Contro l’Udinese è arrivato il quarto assist di Pio Esposito a Lautaro in questa stagione. E con Thuram riposato e un Bonny in più, le soluzioni in avanti non mancano
In ogni caso Lautaro è contento. Quando si gira a sinistra vede il lato rapido e veloce della “ThuLa”, l’amico Marcus, quello con cui ha vinto lo scudetto e grazie a cui è diventato capocannoniere; a destra, invece, c’è Pio, il ventenne che gli ha già regalato quattro assist. La “PiLa” è carica da inizio stagione. Si può dire che dovunque si giri il capitano è soddisfatto (qui il nostro podcast su Inter-Arsenal).

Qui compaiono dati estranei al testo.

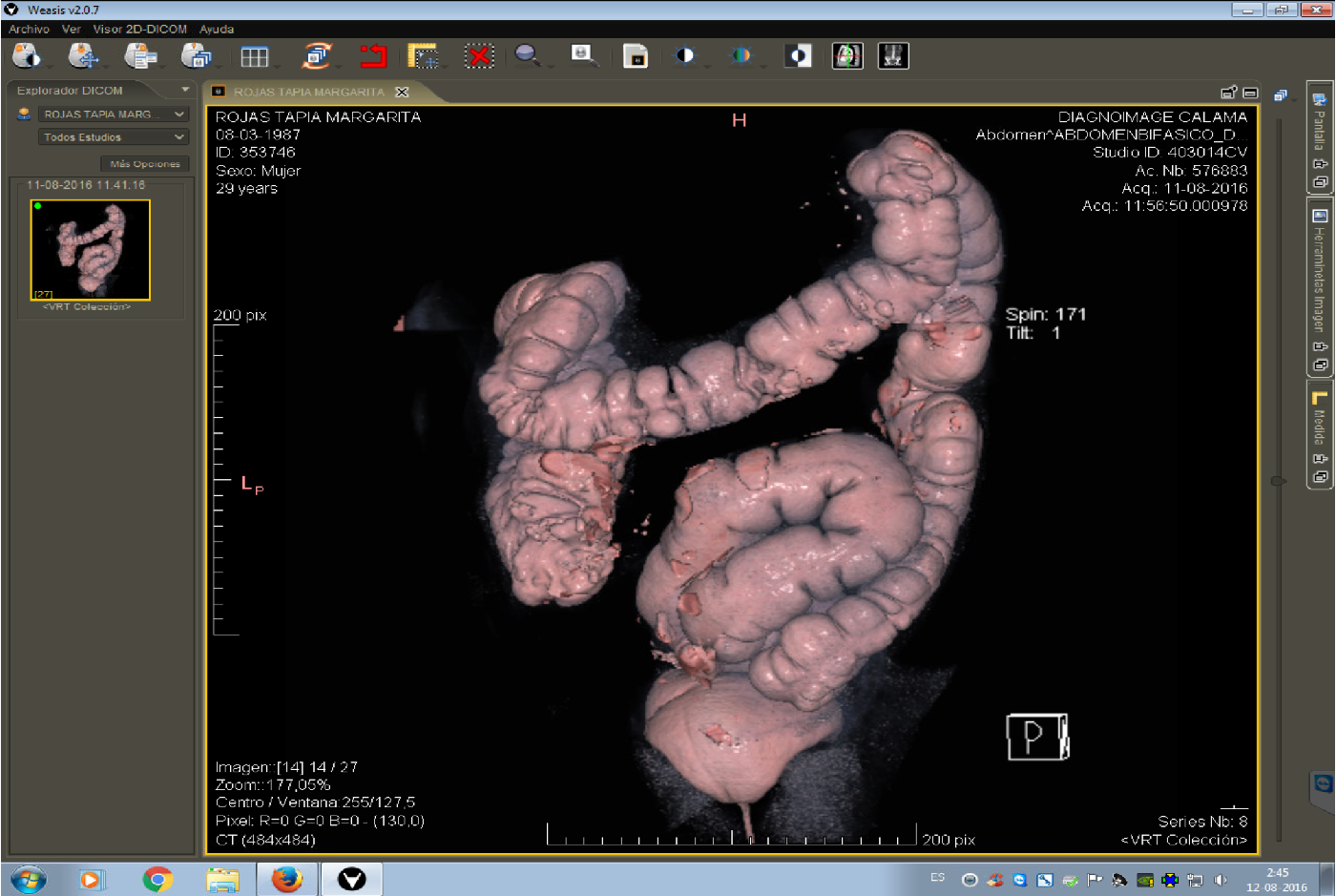Viewport: 1336px width, 896px height.
Task: Click the Más Opciones button
Action: pos(144,164)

A Udine la “nuova” coppia ha sfoggiato quasi tutto il suo repertorio. Sul gol di Lautaro, Pio è fondamentale per tre motivi. Sul primo bisogna guardare i movimenti senza palla: “scannerizza” due volte la situazione guardandosi intorno. Studia dove sono i difensori avversari e per capire in che modo dettare il passaggio, se in profondità – come prova a fare – o sui piedi. Il secondo è una conseguenza: la difesa del pallone è eccellente e permette a Lautaro di rimanere dietro di lui di almeno 15 metri, salvo poi raccogliere la sponda. Ed eccolo qui l’ultimo motivo: il gioco di prima è uno dei punti di forza di Pio, che tra l’altro aveva già deciso la giocata da fare. Quello che Chivu gli chiede fin da quando i due erano insieme nelle giovanili.

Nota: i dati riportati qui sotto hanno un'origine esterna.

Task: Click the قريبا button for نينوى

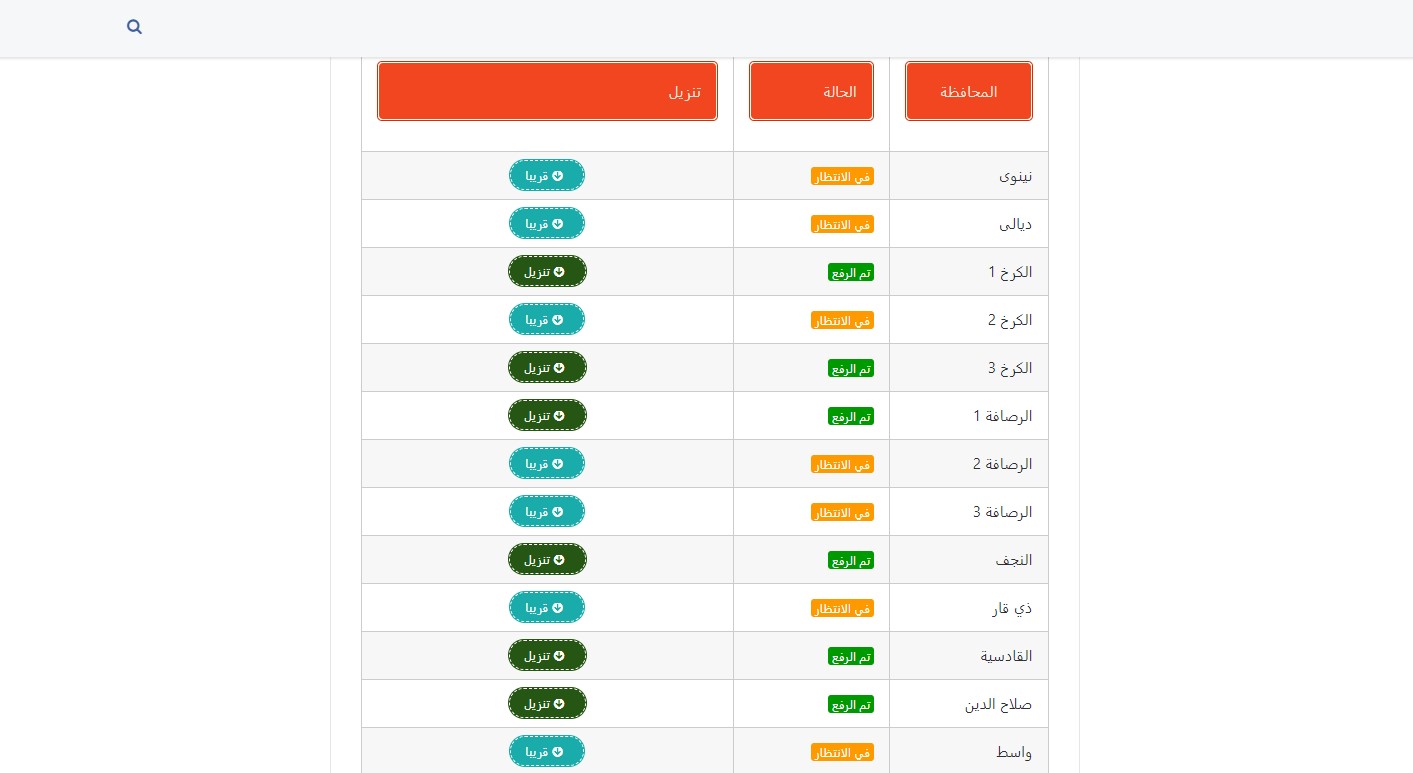Action: pos(547,175)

La “PiLa” funziona perché i due si completano per caratteristiche: dati alla mano, Esposito – cinque gare da titolare su 19 in Serie A – è sesto nell’Inter per duelli aerei vinti nonostante un minutaggio inferiore (675’). Il gioco dell’Inter cambia parecchio con lui in campo: l’azzurro tiene alta la squadra e spinge Sommer o Martinez a rilanci più lunghi per cercare spizzate o falli, come successo ad Amsterdam – la gara più lampante sotto questo punto di vista – o in altre occasioni. Pio è secondo nei nerazzurri per falli subiti, 29. Lo supera solo Lautaro (33). Fin qui si è dimostrato un jolly sia da subentrato sia da titolare, dove ha steccato soltanto la gara del Maradona contro il Napoli persa 3-1. Questione di esperienza.